(Bloomberg) -- Green Growth Brands Ltd., which owns one cannabis retail store in the U.S., has made a C$2.8 billion ($2.1 billion) unsolicited takeover offer for Aphria Inc., one of Canada’s largest pot producers. Short-seller Hindenburg Research, which has previously targeted Aphria, immediately called the bid “non-credible” and raised questions about connections between the two companies.

Green Growth Chief Executive Officer Peter Horvath responded by phone Friday to some of those doubts. His comments have been edited and condensed.

Q: Hindenburg Research alleges Green Growth’s offer isn’t actually a hostile takeover bid but a related-party “fakeover.” What’s your response?

A: I read the short report. There’s not much to comment on because we have a real business. Honestly, if Aphria wanted to construct ... related-party transactions, why wouldn’t they just accept the offer? It is what it is, there’s nothing to debate. We’ve never hidden anything.

Q: What’s your relationship with Aphria Chief Executive Officer Vic Neufeld?
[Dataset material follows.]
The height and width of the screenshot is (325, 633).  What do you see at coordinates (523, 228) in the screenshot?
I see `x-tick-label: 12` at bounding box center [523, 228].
A: I met Vic once probably in September. Then in October, I saw him briefly when they were doing a legalization party. But I haven’t talked to him since.

Q: Your company’s second-largest shareholder is GA Opportunities Corp., a fund backed by Aphria and advised by Neufeld. Hindenburg calls it a “remarkable coincidence” that Aphria holds a major stake in its own hostile bidder through a fund advised by its own CEO. Did you know that?

A: We’ve held the line consistently that GA Opportunities was a fund that made an investment in us. We didn’t meet with the people that provided the money to them. We didn’t discuss it. It basically was brought to us, “Hey, we want to do a private placement with you,” and we accepted that. Normally we don’t ask who’s behind the money because normally the answer is very complicated.

Q: Hindenburg believes your bid to be an attempt to “generate the appearance of demand in the hopes of spurring credible offers” for Aphria. Is it?

A: No one at Aphria said, “Hey, please try to buy us.” I haven’t had that conversation. This pretty much happened independently. ... I know that the folks in Canada on Bay Street are all pretty tightly knit and everybody knows everybody, so it doesn’t completely surprise me. I don’t think they made that investment hoping that we would buy them. That just seems really far-fetched.

Q: Hindenburg says the Schottenstein family -- Green Growth’s biggest shareholder -- was involved with Aphria just one year ago. What do you say to that?

A: The Schottensteins, as far as I know, do not own any Aphria stock. Therefore, this is an appropriate transaction. I know that the board of Aphria and the management team of Aphria were not involved in developing this idea. In fact, what’s very visible is that they’ve rejected the idea. I feel everything’s fine, above board and transparent.

Q: Hindenburg also raised concerns about two individuals, Shawn Dym and Adam Arviv, who both had directorship roles at Green Growth as recently as October and both have close ties with Aphria. What about that?

A: When we did the reverse takeover [of Xanthic Biopharma], we got a new board. Shawn represents a family trust, I believe. They put some feed money into us back in March, and as a result, Shawn had a board seat. Adam Arviv had a board seat and the Schottensteins had two board seats. So then the reverse takeover took place and we adopted the board from Xanthic. We’re still in the process of re-forming the board now.

Q: When did you get involved with Green Growth and whose idea was it to approach Aphria?

A: I got involved in looking at the idea of forming the company in December of 2017. I presented a business plan and then we formed the company March 1. ... Like seven or eight days ago, Cannacord, our investment bankers, and Norton Rose, an M&A firm, brought to us the idea that this is a possibility to combine the companies.

Q: Did you question how your much smaller company would acquire a big one? How many retail locations does Green Growth have? A: Right now we own one. We have a second that we have an option to buy in Nevada. We were awarded seven licenses in Nevada. We also recently closed on a purchase of a Massachusetts license that gives us a grow facility, a processing facility and three stores. We also are underway working with six different developers, who represent most of the malls in the United States. We believe that by the end of this year we’re going to have 300 mall kiosks.

Q: After reading the short seller’s report, are you reconsidering your offer for Aphria or do you have any new concerns about the relationship between your two companies?

A: We don’t want to put ourselves in a position that jeopardizes our existing business, which has a lot of upside. If there’s anything that would appear inappropriate, we wouldn’t allow this to take place. We’re not into get-rich-quick schemes. We’re looking at real assets, real value, a seasoned management, and a true operating capabilities. At the end of the day, this is going to be up to shareholders to decide. There’s no opportunity to pull a fast one here.